Segment Open
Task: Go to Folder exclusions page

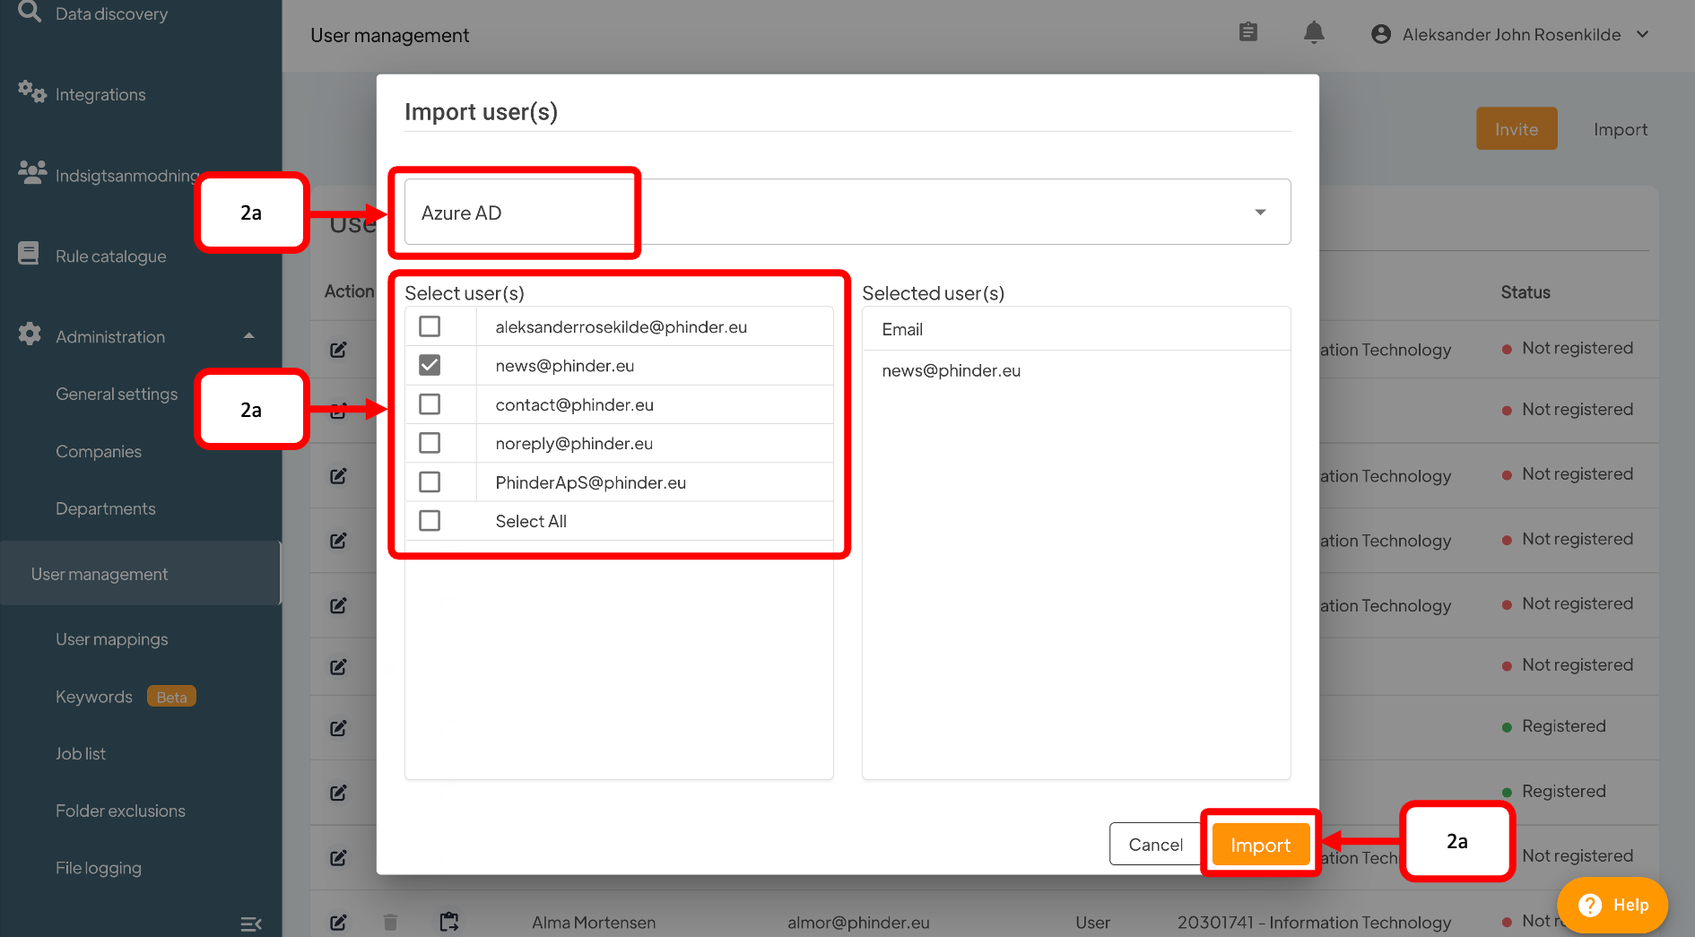Action: pyautogui.click(x=120, y=811)
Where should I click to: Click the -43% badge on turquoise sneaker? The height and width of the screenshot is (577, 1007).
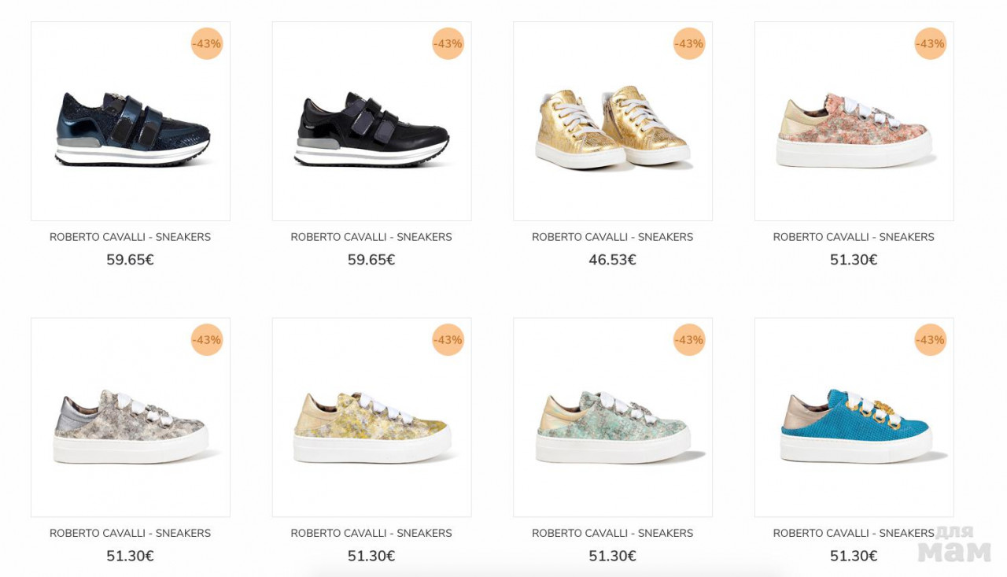pos(931,340)
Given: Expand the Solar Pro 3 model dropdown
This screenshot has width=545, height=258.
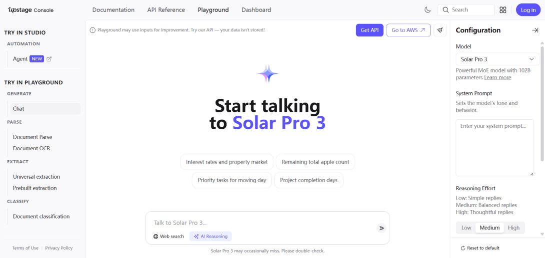Looking at the screenshot, I should [x=498, y=59].
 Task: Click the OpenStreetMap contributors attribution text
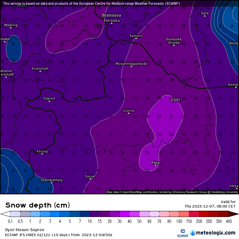[135, 192]
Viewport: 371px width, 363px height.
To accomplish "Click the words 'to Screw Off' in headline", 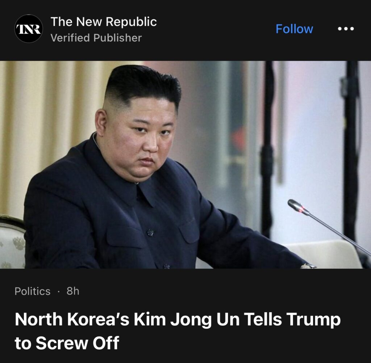I will (67, 343).
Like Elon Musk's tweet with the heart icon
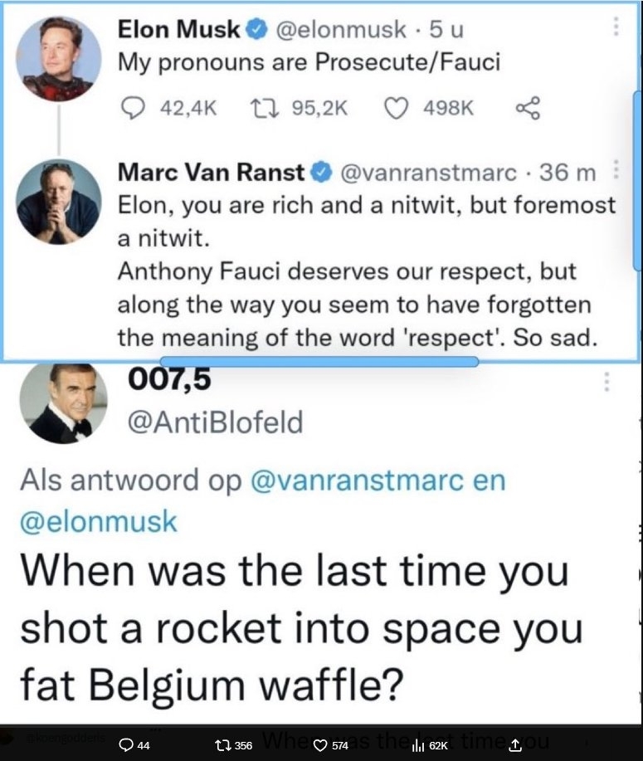The width and height of the screenshot is (643, 761). point(396,108)
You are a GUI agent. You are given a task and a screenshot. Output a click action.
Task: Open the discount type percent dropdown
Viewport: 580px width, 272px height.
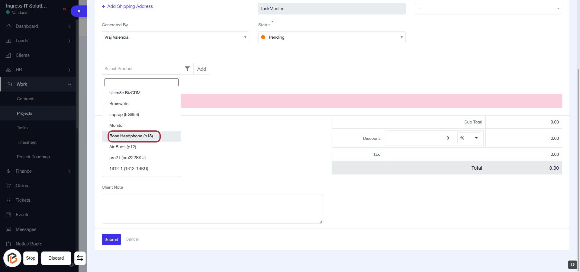coord(469,138)
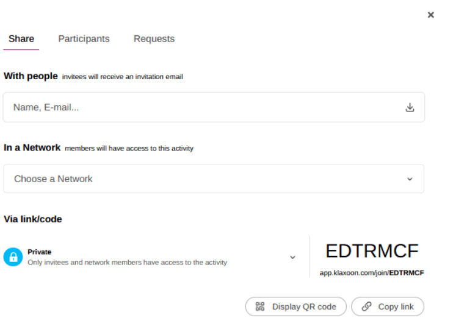456x329 pixels.
Task: Switch to the Share tab
Action: pos(21,39)
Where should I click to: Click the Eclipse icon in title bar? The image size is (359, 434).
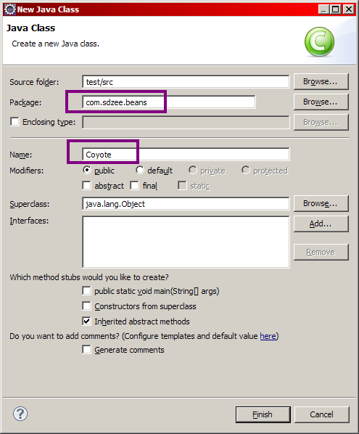click(10, 9)
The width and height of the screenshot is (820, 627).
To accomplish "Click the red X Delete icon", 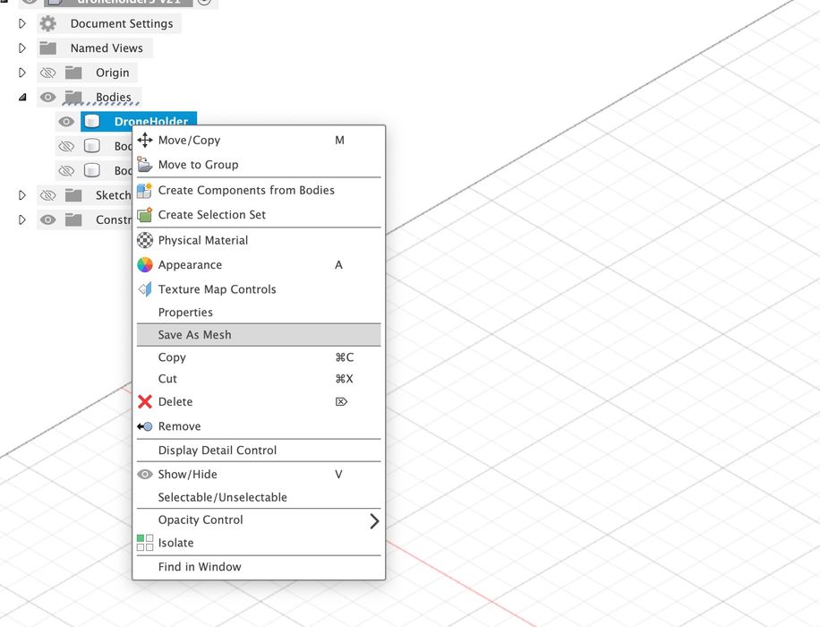I will tap(145, 402).
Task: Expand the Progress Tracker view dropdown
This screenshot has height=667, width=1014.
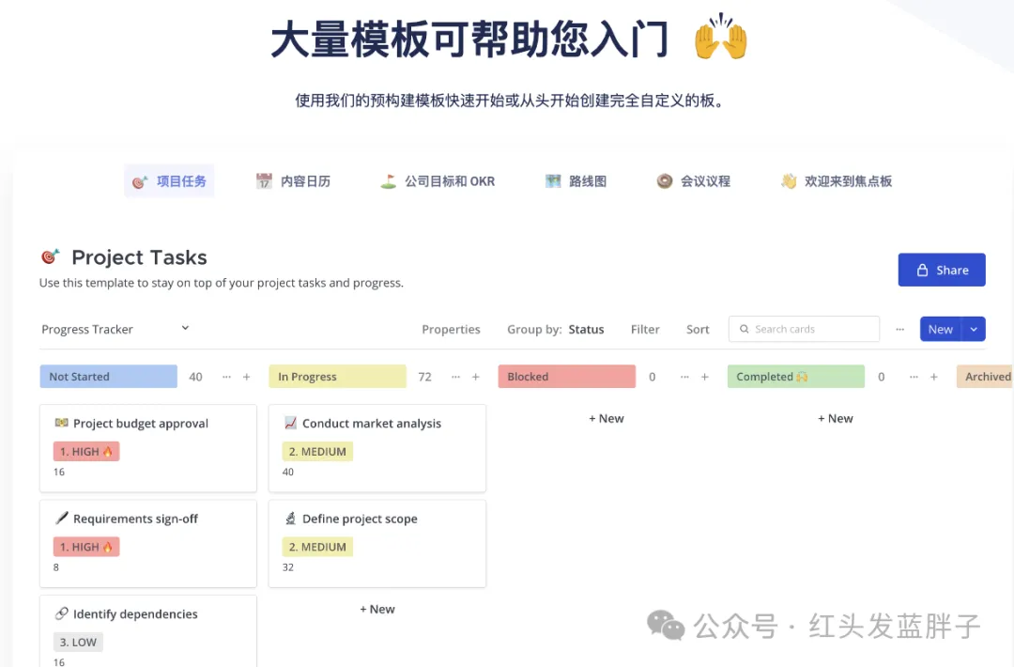Action: pyautogui.click(x=185, y=328)
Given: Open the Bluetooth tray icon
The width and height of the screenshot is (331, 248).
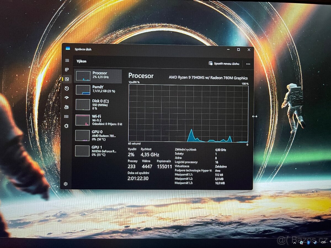Looking at the screenshot, I should pos(308,242).
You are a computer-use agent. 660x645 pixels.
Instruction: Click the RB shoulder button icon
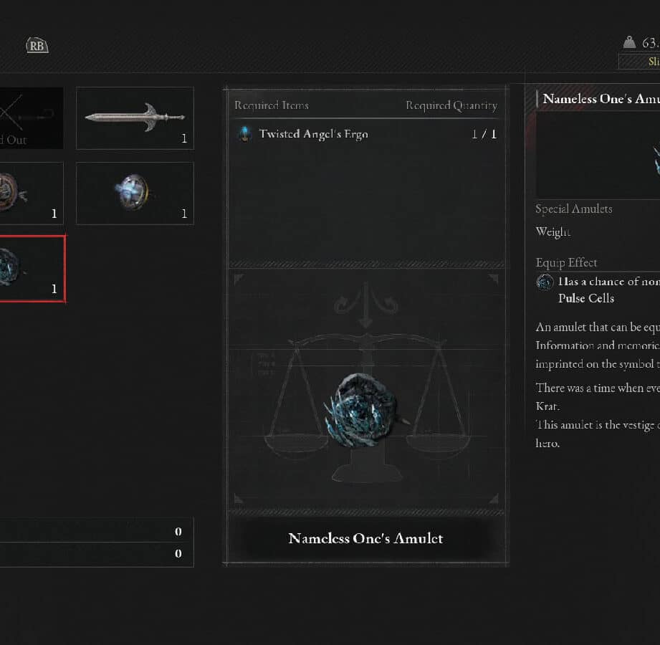pos(37,45)
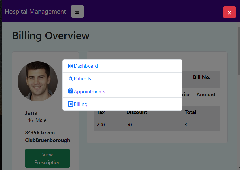The height and width of the screenshot is (170, 240).
Task: Open the Dashboard grid icon
Action: point(70,66)
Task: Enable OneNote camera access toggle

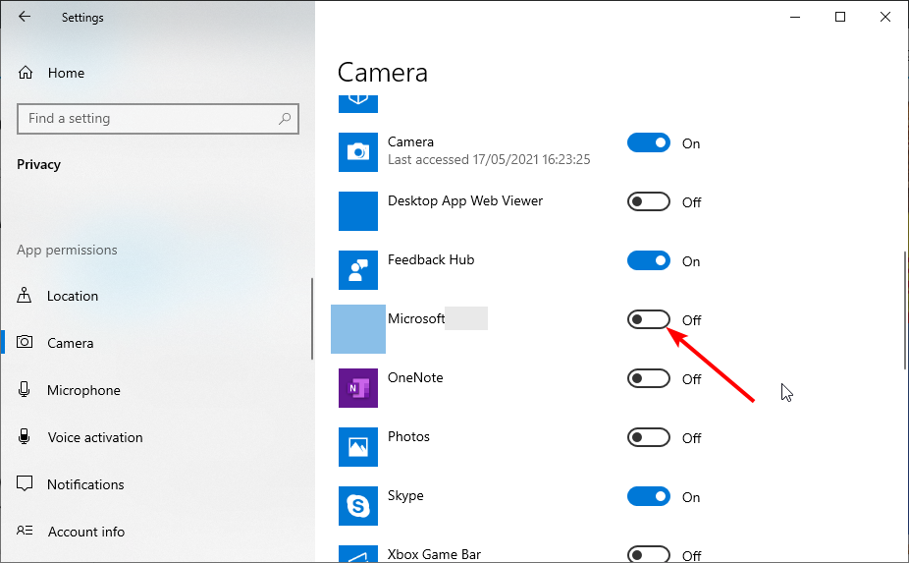Action: pyautogui.click(x=648, y=379)
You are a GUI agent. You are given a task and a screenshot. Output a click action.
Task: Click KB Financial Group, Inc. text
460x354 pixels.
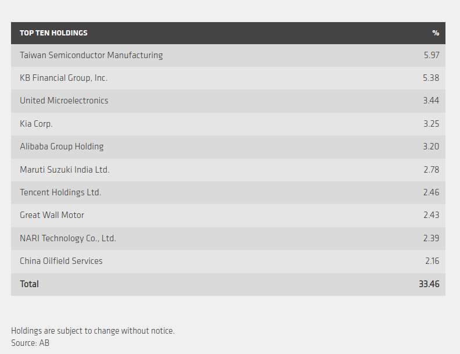pyautogui.click(x=63, y=78)
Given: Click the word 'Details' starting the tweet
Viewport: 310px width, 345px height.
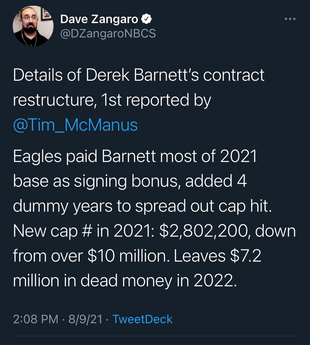Looking at the screenshot, I should click(38, 75).
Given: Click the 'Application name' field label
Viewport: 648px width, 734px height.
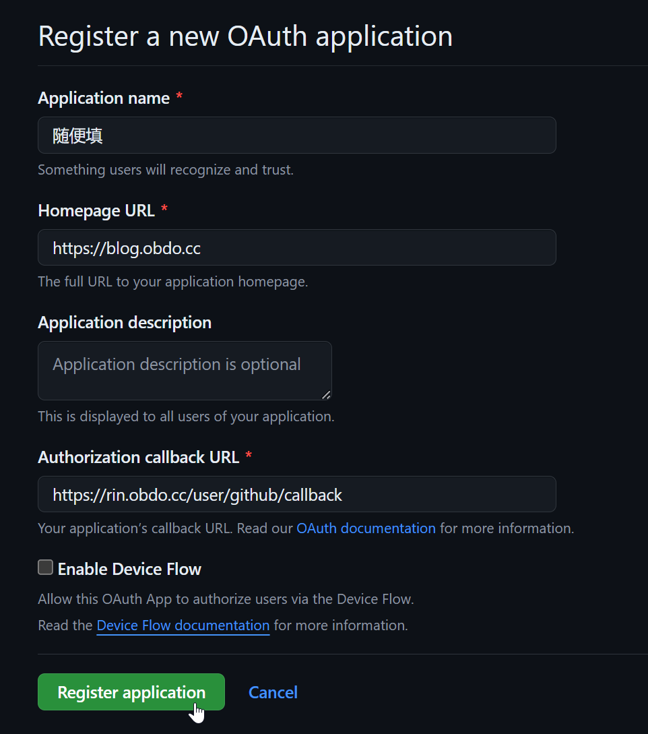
Segment Closed
**Task brief:** Nothing except a number is needed: how many lines of the entries contain the word "dropdown"?

**Solved exercise:** 3